BENZERLİKLER VE FARKLILIKLAR: 

Yok.

TÜRKÇEYE GEÇEN KELİMELER: 

Aşağıdaki tabloda bu kökten Türkçeye geçmiş olan kelimeler, bunların Arapça yazılışları, Türkçe anlamları verilmiştir. Bu kelimelerin bazılarına günümüz Türkçesinde pek rastlanmaz. Daha çok Osmanlıca metinlerde görülmektedir.

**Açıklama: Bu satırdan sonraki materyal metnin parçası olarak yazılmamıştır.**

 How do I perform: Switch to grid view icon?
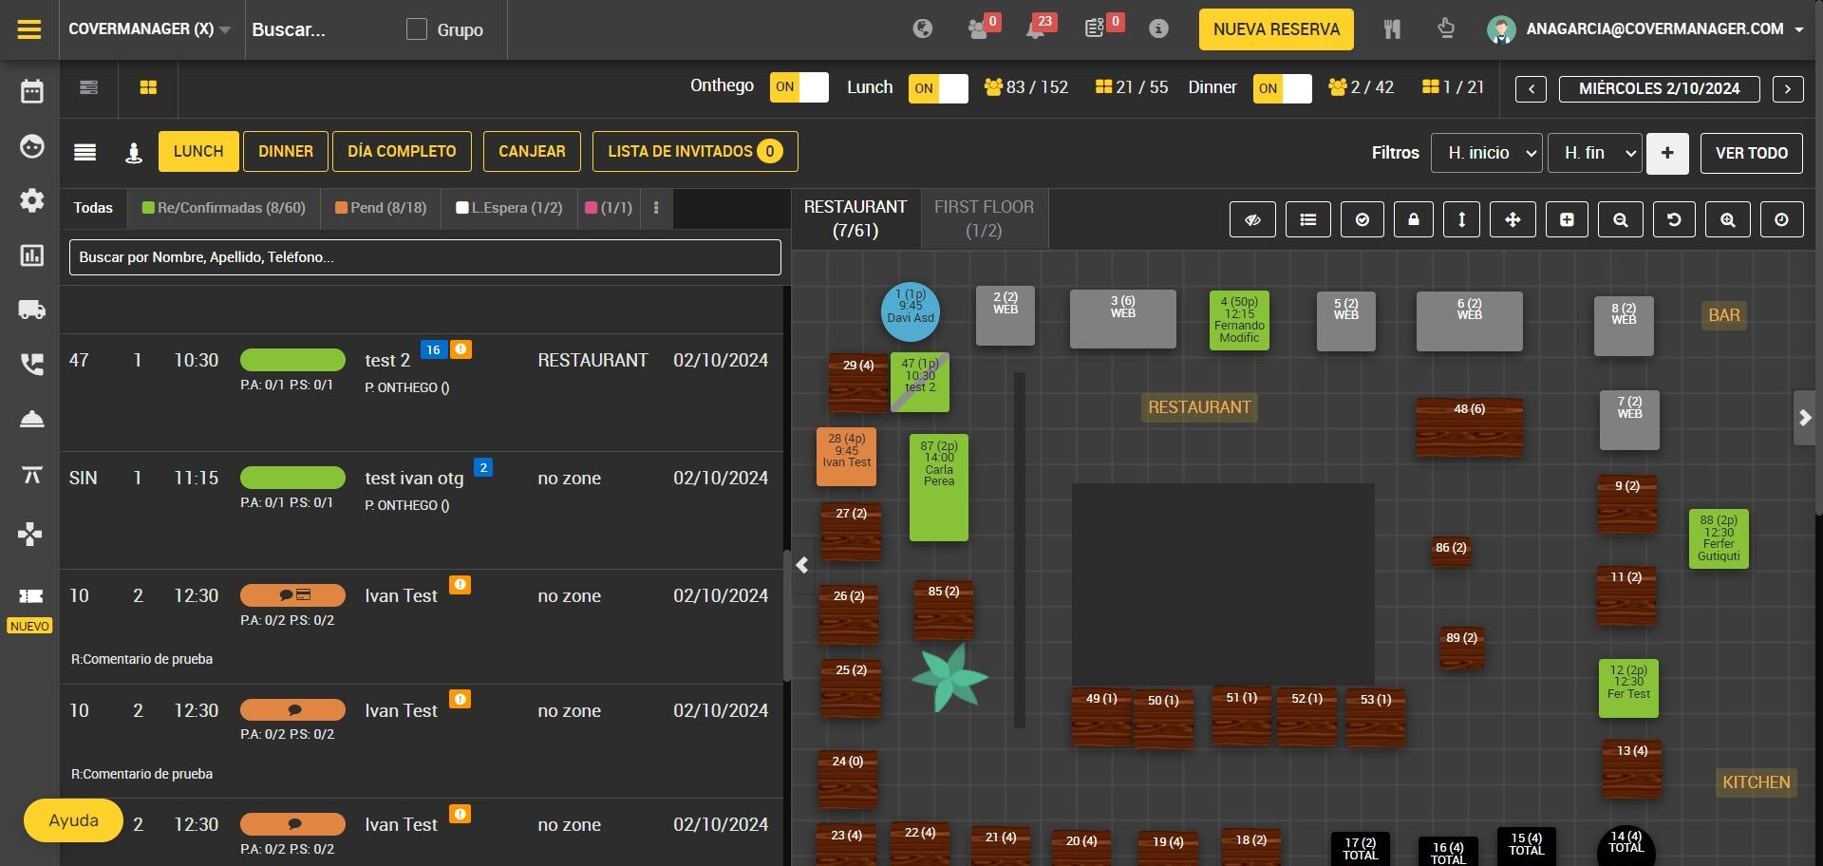[x=148, y=88]

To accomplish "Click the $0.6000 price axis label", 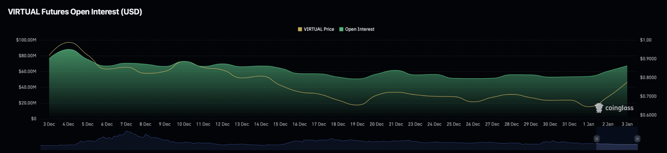I will [x=648, y=115].
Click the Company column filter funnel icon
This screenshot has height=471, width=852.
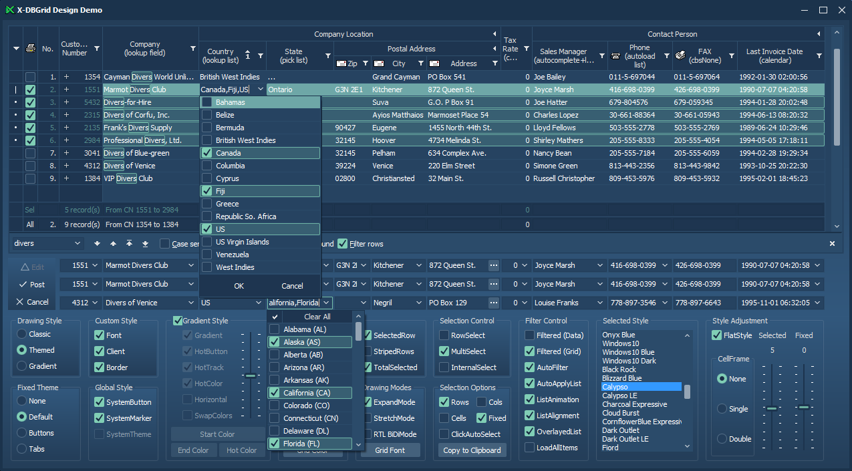(x=193, y=49)
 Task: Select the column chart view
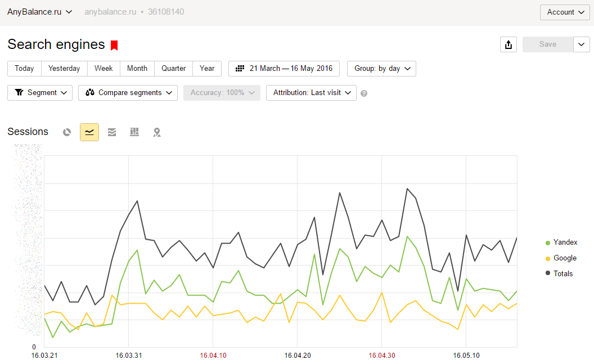pyautogui.click(x=134, y=132)
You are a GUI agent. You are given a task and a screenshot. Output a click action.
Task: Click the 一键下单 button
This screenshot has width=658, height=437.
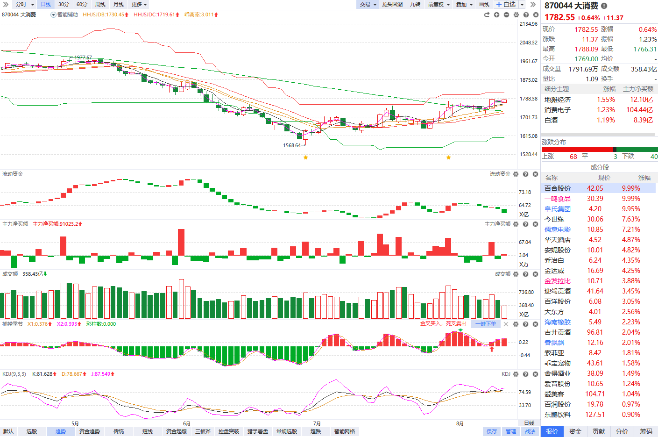tap(486, 324)
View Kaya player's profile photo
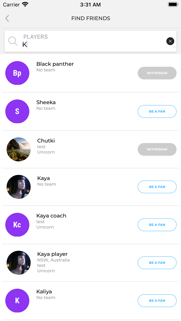 (x=19, y=263)
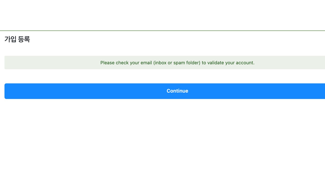The image size is (325, 183).
Task: Click the '가입 등록' page heading
Action: coord(17,39)
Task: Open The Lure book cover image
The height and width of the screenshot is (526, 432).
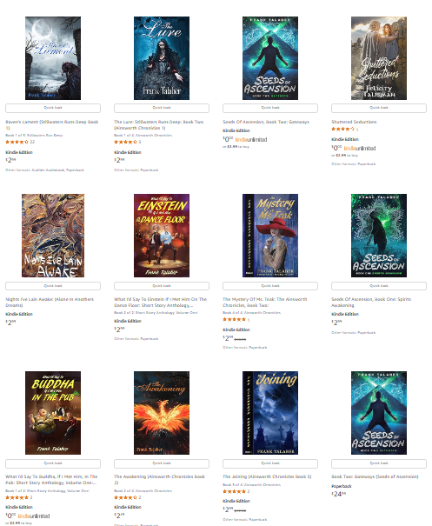Action: click(x=162, y=58)
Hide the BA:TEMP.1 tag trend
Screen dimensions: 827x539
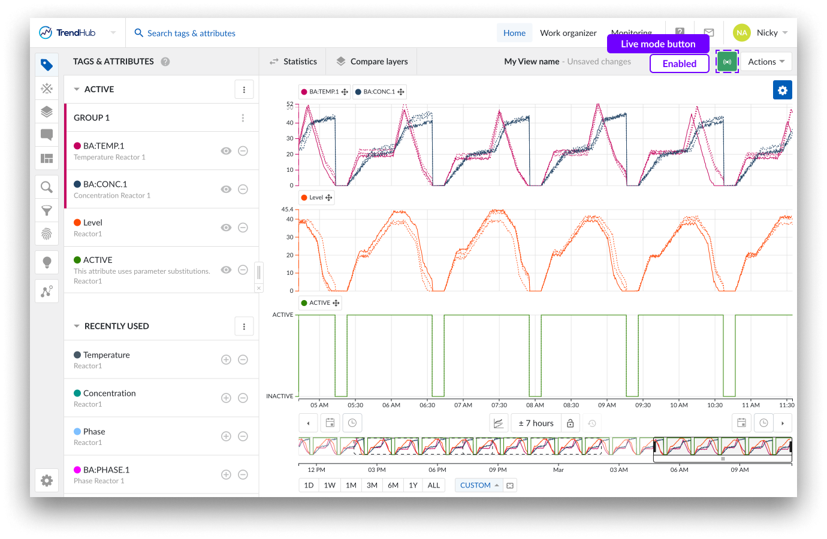(x=226, y=151)
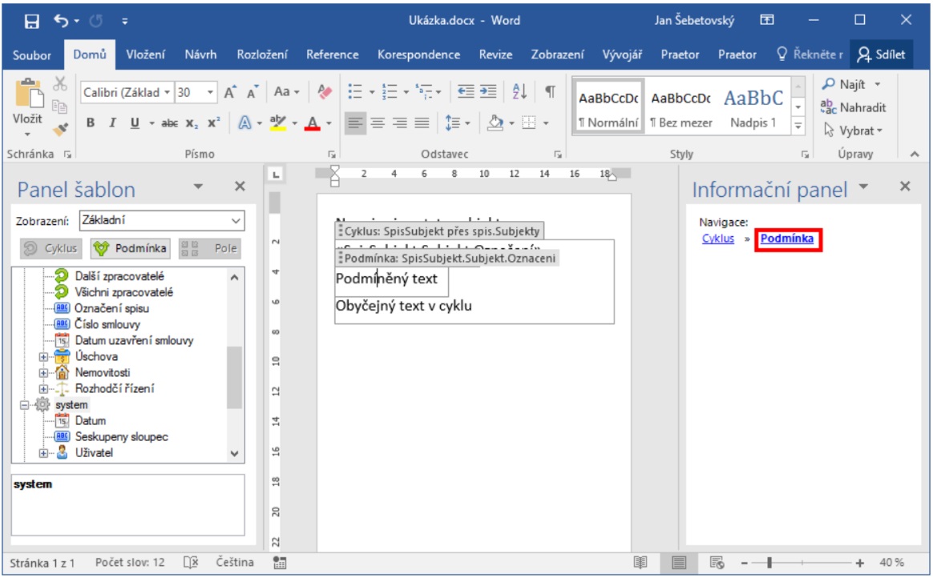Screen dimensions: 933x578
Task: Show paragraph marks with pilcrow icon
Action: click(x=550, y=92)
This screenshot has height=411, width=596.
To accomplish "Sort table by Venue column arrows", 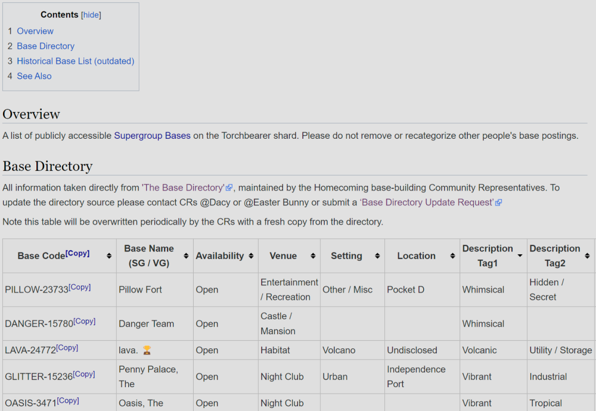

Tatmîn تَطْمِين Manen doyurma.
Mutâmene مُطَامَنَة Teskin etmek, sakinleştirmek.
Mutmain مُطْمَئِن İnanmış, gönlü kanmış, emin olan.
İtmi’nân اِطْمِئْنَان Emniyet içinde olmak.

ÂYETLER:

DİKKAT! İncelediğimiz kökten gelen kelimeleri, Kur’an-ı Kerim’deki yerlerinde, yakın çevresindeki kelimelerle ilişkilerini gösterecek şekilde listeliyoruz. Uzun ayetlerin sadece bir bölümünü ele aldık. Bazı ayetlerin sadece bir kısmını gördüğümüz için, ayetler hakkında yanlış bir hüküm verilmemesi gerekir. Tamamını ele aldığımız ayetlerin meallerinin sonuna bir yıldız (*) işareti konmuştur.

اِطْمَأَنَّ : Fiil-XII.

2:260 قَالَ أَوَلَمْ تُؤْمِنْ قَالَ بَلَىٰ وَلَٰكِنْ لِيَطْمَئِنَّ قَلْبِي
Diyanet Meali: (Allah ona) “İnanmıyor musun?” deyince, “Hayır (inandım) ancak kalbimin tatmin olması için” demişti.
3:126 وَمَا جَعَلَهُ اللَّهُ إِلَّا بُشْرَىٰ لَكُمْ وَلِتَطْمَئِنَّ قُلُوبُكُمْ بِهِ
Diyanet Meali: Allah, bunu size sırf bir müjde olsun ve kalpleriniz bununla yatışsın diye yaptı.
4:103 فَإِذَا اطْمَأْنَنْتُمْ فَأَقِيمُوا الصَّلَاةَ
Diyanet Meali: Güvene kavuştunuz mu namazı tam olarak kılın.
5:113 قَالُوا نُرِيدُ أَنْ نَأْكُلَ مِنْهَا وَتَطْمَئِنَّ قُلُوبُنَا
Diyanet Meali: Onlar, “İstiyoruz ki ondan yiyelim, kalplerimiz yatışsın.” demişlerdi.
8:10 وَمَا جَعَلَهُ اللَّهُ إِلَّا بُشْرَىٰ وَلِتَطْمَئِنَّ بِهِ قُلُوبُكُمْ
Diyanet Meali: Allah bunu, sadece bir müjde olsun ve onunla kalpleriniz yatışsın diye yapmıştı.
10:7 إِنَّ الَّذِينَ لَا يَرْجُونَ لِقَاءَنَا وَرَضُوا بِالْحَيَاةِ الدُّنْيَا وَاطْمَأَنُّوا بِهَا
Diyanet Meali: Şüphesiz bize kavuşacağını ummayan ve dünya hayatına razı olup onunla yetinerek tatmin olan kimseler …
13:28 الَّذِينَ آمَنُوا وَتَطْمَئِنُّ قُلُوبُهُمْ بِذِكْرِ اللَّهِ
Diyanet Meali: Onlar, inananlar ve kalpleri Allah’ı anmakla huzura kavuşanlardır.
13:28 أَلَا بِذِكْرِ اللَّهِ تَطْمَئِنُّ الْقُلُوبُ
Diyanet Meali: Biliniz ki, kalpler ancak Allah’ı anmakla huzur bulur.
22:11 فَإِنْ أَصَابَهُ خَيْرٌ اطْمَأَنَّ بِهِ
Diyanet Meali: Eğer kendisine bir hayır dokunursa, gönlü onunla hoş olur.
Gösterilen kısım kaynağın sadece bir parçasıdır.